(Required work)
Repeat the following data line for line, with nothing changed.

* BEGIN Extracted data *

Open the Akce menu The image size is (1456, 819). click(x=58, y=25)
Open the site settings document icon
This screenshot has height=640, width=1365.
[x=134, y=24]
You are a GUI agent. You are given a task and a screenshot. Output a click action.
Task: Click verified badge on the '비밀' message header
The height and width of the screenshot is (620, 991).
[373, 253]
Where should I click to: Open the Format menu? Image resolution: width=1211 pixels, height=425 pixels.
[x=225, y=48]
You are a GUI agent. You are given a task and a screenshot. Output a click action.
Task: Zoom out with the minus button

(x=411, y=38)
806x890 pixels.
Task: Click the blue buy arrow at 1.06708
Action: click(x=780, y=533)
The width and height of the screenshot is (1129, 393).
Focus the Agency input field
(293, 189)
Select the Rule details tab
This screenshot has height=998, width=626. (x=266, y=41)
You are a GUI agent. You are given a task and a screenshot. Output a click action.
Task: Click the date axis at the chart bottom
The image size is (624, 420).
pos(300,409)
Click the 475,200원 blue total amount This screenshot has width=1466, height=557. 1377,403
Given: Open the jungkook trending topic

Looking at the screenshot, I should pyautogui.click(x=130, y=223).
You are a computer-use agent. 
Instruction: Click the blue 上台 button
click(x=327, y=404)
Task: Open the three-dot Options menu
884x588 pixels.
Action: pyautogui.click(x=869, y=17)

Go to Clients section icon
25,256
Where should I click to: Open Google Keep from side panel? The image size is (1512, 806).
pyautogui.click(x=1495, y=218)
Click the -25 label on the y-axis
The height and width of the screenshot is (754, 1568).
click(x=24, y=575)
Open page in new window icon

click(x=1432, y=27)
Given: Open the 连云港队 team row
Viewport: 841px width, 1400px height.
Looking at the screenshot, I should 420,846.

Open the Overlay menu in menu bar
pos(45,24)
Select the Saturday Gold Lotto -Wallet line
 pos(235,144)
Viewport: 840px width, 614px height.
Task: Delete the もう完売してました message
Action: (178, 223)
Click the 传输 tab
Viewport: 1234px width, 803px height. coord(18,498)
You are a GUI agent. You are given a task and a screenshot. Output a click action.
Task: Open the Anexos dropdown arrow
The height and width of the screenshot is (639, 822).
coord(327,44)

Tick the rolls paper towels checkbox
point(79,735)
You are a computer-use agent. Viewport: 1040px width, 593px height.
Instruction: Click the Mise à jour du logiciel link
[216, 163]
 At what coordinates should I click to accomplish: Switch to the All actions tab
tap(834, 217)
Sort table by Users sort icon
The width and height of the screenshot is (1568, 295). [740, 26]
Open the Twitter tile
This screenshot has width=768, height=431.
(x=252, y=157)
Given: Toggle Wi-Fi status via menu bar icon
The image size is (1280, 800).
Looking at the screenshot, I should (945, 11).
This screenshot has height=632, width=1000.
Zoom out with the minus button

* END Extracted data *

(Complete response)
Open the Akce menu The image size is (1456, 819). click(x=58, y=25)
Open the site settings document icon
This screenshot has height=640, width=1365.
[x=134, y=24]
You are a GUI agent. You are given a task and a screenshot. Output a click action.
Task: Click verified badge on the '비밀' message header
The height and width of the screenshot is (620, 991).
[373, 253]
Where should I click to: Open the Format menu? Image resolution: width=1211 pixels, height=425 pixels.
[x=225, y=48]
You are a GUI agent. You are given a task and a screenshot. Output a click action.
Task: Zoom out with the minus button

(x=411, y=38)
806x890 pixels.
Task: Click the blue buy arrow at 1.06708
Action: click(x=780, y=533)
The width and height of the screenshot is (1129, 393).
Focus the Agency input field
(293, 189)
Select the Rule details tab
This screenshot has height=998, width=626. (x=266, y=41)
You are a GUI agent. You are given a task and a screenshot. Output a click action.
Task: Click the date axis at the chart bottom
The image size is (624, 420).
pos(300,409)
Click the 475,200원 blue total amount This screenshot has width=1466, height=557. 1377,403
Given: Open the jungkook trending topic

Looking at the screenshot, I should pyautogui.click(x=130, y=223).
You are a computer-use agent. 
Instruction: Click the blue 上台 button
click(x=327, y=404)
Task: Open the three-dot Options menu
884x588 pixels.
Action: pyautogui.click(x=869, y=17)

Go to Clients section icon
25,256
Where should I click to: Open Google Keep from side panel? The image size is (1512, 806).
pyautogui.click(x=1495, y=218)
Click the -25 label on the y-axis
The height and width of the screenshot is (754, 1568).
click(x=24, y=575)
Open page in new window icon

click(x=1432, y=27)
Given: Open the 连云港队 team row
Viewport: 841px width, 1400px height.
Looking at the screenshot, I should 420,846.

Open the Overlay menu in menu bar
pos(45,24)
Select the Saturday Gold Lotto -Wallet line
 pos(235,144)
Viewport: 840px width, 614px height.
Task: Delete the もう完売してました message
Action: (178, 223)
Click the 传输 tab
Viewport: 1234px width, 803px height. coord(18,498)
You are a GUI agent. You are given a task and a screenshot. Output a click action.
Task: Open the Anexos dropdown arrow
The height and width of the screenshot is (639, 822).
coord(327,44)

Tick the rolls paper towels checkbox
point(79,735)
You are a computer-use agent. Viewport: 1040px width, 593px height.
Instruction: Click the Mise à jour du logiciel link
[216, 163]
 At what coordinates should I click to accomplish: Switch to the All actions tab
tap(834, 217)
Sort table by Users sort icon
The width and height of the screenshot is (1568, 295). [740, 26]
Open the Twitter tile
This screenshot has width=768, height=431.
(x=252, y=157)
Given: Toggle Wi-Fi status via menu bar icon
The image size is (1280, 800).
Looking at the screenshot, I should (945, 11).
This screenshot has height=632, width=1000.
Zoom out with the minus button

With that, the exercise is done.